A. One of the complexities of retirement planning is that there are many interconnected moving parts that sometimes lead to unintended consequences.

Increases in premiums paid for Medicare Part B based on your income is an example of that complexity.

The premium you pay for Medicare Part B depends on your income from two years ago, said Deva Panambur, a fee-only planner with Sarsi, LLC in West New York.

For example, you pay the Standard Medicare Part B premium of $164.90 per month in 2023 if your modified adjusted gross income — your adjusted gross income with certain adjustments such as adding back tax-exempt interest income — in 2021 was less than $97,000 if you are filing single or married and filing separately, he said, or less than $194,000 if you are filing jointly.

Your premium would be $230.80 per month if your income was between $97,000 and $123,000 if filing single, or between $194,000 and $246,000 if you file jointly, he said.

Your premium increases further at higher income levels, he said.

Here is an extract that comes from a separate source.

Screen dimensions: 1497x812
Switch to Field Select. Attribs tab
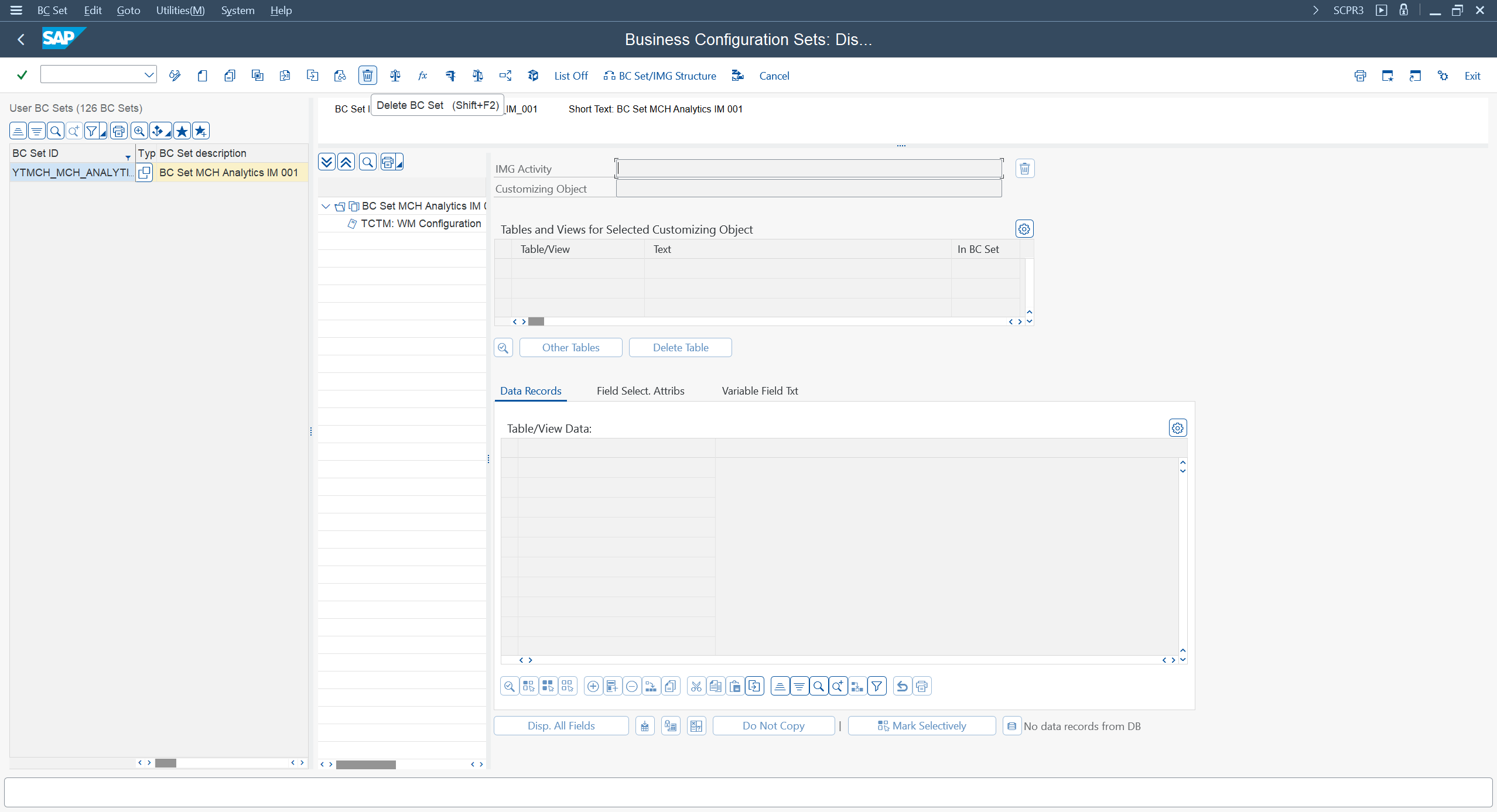coord(640,390)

“If your withdrawal of pre-tax money from your 401(k) account tipped you into a higher income level in any year, then you may have to pay a higher Medicare Part B premium two years later,” Panambur said. “If you expect your income to go down in the year(s) after you tipped into a higher level because of certain events such as divorce, marriage, you stopped working, etc., then you may contact the social security administration to have them consider this new information in setting your premium.”